All of Gabe’s care, from his daily morning routine with personal support workers from Mnaadmodzawin to home visits from Dr. Jeffery to visits to the Manitoulin Health Centre, is done right here on Manitoulin.
“We’re just so fortunate to live on Manitoulin with the services we have,” Beverly said.
“But I do need the extra help—I need to let go of my responsibility and train someone new,” she added. “It’s like watching Gabe grow up from the beginning again. It’s taking a bit longer to be independent, but you’re getting there Gabe,” she said, looking at her son. “Yeah,” he responded softly.
In 2013 Gabe and his family started to go out to eat at some local restaurants that are accessible for his wheelchair, and he went to Hawfest, which he said was disappointing because the music was too loud to communicate (Gabe can’t speak loudly anymore).
He’s rediscovered some of his Xbox role playing games, which a special device ordered from the United States allows him to control with movements from his eyes and head.
The Abotossaway family also welcomed a new, and much-loved, addition to the family. Chewy, the sheep dog.
His goals for the New Year are to work on his physiotherapy to have him in his chair and out of his bed more and more, and to work on the muscle strength in his neck to be able to operate his electric chair.
Gabe is also pleased to report that his pain levels have decreased with time too.
Beverly’s hopes for the future are that Gabe can one day breathe completely on his own, without the use of any devices. The family is always searching the news for the latest in spinal cord technology advances from around the world, always remaining realistic, but hopeful.
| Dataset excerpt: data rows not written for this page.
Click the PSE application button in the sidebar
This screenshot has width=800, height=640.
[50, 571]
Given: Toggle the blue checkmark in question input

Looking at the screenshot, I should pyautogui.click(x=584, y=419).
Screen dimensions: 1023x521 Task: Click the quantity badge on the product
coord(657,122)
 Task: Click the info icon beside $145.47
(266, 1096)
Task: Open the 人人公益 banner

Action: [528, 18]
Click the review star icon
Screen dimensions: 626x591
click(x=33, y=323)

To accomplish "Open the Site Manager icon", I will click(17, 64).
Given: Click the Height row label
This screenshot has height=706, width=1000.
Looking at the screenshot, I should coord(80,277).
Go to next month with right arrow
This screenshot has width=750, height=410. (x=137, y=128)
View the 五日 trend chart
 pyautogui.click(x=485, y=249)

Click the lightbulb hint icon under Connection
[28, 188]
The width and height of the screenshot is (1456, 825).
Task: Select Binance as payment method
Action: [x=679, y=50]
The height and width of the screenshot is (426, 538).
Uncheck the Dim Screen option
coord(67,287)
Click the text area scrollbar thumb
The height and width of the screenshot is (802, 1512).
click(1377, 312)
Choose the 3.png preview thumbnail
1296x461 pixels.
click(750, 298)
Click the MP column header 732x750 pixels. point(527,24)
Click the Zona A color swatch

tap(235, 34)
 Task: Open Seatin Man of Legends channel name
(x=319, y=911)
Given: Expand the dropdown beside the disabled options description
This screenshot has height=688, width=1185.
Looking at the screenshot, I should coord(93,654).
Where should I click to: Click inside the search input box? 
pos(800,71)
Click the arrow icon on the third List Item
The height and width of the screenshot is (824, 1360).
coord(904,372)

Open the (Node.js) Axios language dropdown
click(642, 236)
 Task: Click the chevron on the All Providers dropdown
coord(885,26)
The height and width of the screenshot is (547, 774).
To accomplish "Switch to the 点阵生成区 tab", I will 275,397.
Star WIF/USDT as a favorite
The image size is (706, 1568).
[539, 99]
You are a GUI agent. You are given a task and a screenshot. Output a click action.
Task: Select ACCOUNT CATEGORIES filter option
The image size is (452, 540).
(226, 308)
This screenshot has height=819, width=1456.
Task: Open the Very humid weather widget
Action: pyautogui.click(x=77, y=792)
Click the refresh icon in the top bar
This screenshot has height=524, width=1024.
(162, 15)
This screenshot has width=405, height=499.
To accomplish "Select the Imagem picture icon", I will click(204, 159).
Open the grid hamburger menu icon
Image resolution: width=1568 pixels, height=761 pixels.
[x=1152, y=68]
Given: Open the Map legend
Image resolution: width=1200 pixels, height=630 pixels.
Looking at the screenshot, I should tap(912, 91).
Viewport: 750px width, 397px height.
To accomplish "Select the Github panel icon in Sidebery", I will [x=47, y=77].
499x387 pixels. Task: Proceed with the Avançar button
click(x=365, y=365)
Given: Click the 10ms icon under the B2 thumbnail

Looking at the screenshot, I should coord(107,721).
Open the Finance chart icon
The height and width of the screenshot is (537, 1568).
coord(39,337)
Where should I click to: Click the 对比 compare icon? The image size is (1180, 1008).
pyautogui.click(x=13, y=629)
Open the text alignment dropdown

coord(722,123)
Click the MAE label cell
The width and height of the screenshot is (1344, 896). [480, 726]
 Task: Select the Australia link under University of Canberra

For Christmas, Gabe—a world traveller before the accident—has asked for a map of the world so, with the help of his parents, he can clip out photos of himself in the places he’s been and have them placed on the map. He recalled fondly a family trip the US Virgin Islands, one that saw him detained at the Caribbean airport on the way home. He laughed at the thought.
Last year also saw Gabe named a godfather to AJ Fox and Noah Price. “I thought it was a great honour,” Gabe said. “I always wanted to be the Godfather,” he joked.
Gabe’s great wish for the New Year is for more visits from his friends. His door is always open, after lunch, he laughed.
“I just like it if people come, randomly visit,” he said. “It’s nice having people come around—I don’t get many people stopping by.”